* Begin Document text *

One of the advantages of choosing to build an application as a PWA (or Progressive Web Application) is that it can run offline. This is achieved through the use of a service worker.
A service worker acts as a proxy between the browser and the network. We can use a service worker to intercept any network requests and perform a different action based on whether or not the application is online, thus providing the user with a better offline experience.
Modern browsers have the tools and capabilities to help us deliver an effective offline experience. When the application is online, we can persist data to the device in several ways, including local storage, cache or IndexedDB. Once this data is stored on the device, it can be served should the user go offline.
In this tutorial, we will be building a Blazor WASM (or WebAssembly) PWA application. Our PWA application will have a service worker that will intercept GET and POST requests.
It is common practice to adopt a cache-first strategy when building offline PWAs. We will intercept a GET request and see whether the response for that request is already in the cache. If it is, we’ll serve the user with the cached response. If it is not in the cache, we’ll request the data over the network, and save the response to the cache for offline use later, before returning the response.
If a POST request is made whilst the application is offline, we’ll save the URL, authorization header and body of the request in IndexedDB. We will then periodically check to see if there are any requests saved in IndexedDB, and if the device is online, we’ll perform each request and remove the record from IndexedDB.

* End Document text *
* Begin Data *

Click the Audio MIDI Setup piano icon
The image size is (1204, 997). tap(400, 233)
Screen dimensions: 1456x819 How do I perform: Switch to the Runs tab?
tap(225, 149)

* End Data *

> **Problems to solve**
1. Answer these questions using the offline PWA tutorial:
(a) What does a service worker act as between the browser and the network?
(b) What kind of application does the tutorial set out to build?
(c) Which parts of a POST request made while offline are saved in IndexedDB?
2. List every way the offline PWA tutorial names for persisting data to the device while the application is online.
3. Resume the offline PWA tutorial, picking up after its final sentence.
The listing has no role in any of the tasks.

> **Answers for the tasks**
1.
(a) A proxy.
(b) A Blazor WASM (WebAssembly) PWA application.
(c) The URL, the authorization header and the body of the request.

2. Local storage, cache, IndexedDB

3.
Note that the techniques used in this tutorial are inherent to offline PWAs and are not specific to Blazor. Also note that Blazor’s PWA template only supports offline when published, meaning that code has to be written in service-worker.published.js as opposed to service-worker.js. This also means that any offline implementation can only be tested if the application is published.
Jump to section:
Handling an Offline GET Request using Cache
Handling an Offline POST Request using IndexedDB
Handling an Offline GET Request using Cache
When we first create a Blazor WASM PWA template, it already comes with a service worker. Let’s begin by inspecting what the fetch event listener inside service-worker.published.js does:
async function onFetch(event) {
let cachedResponse = null;
if (event.request.method === 'GET') {
// For all navigation requests, try to serve index.html from cache
// If you need some URLs to be server-rendered, edit the following check to exclude those URLs
const shouldServeIndexHtml = event.request.mode === 'navigate';
const request = shouldServeIndexHtml ? 'index.html' : event.request;
const cache = await caches.open(cacheName);
cachedResponse = await cache.match(request);
}
return cachedResponse || fetch(event.request);
}As is common with PWAs, the Blazor PWA template already adopts a cache-first strategy. What’s missing from this template however is persisting data in the cache. Without caching a response, there won’t be anything in the cache in the first place to serve the user.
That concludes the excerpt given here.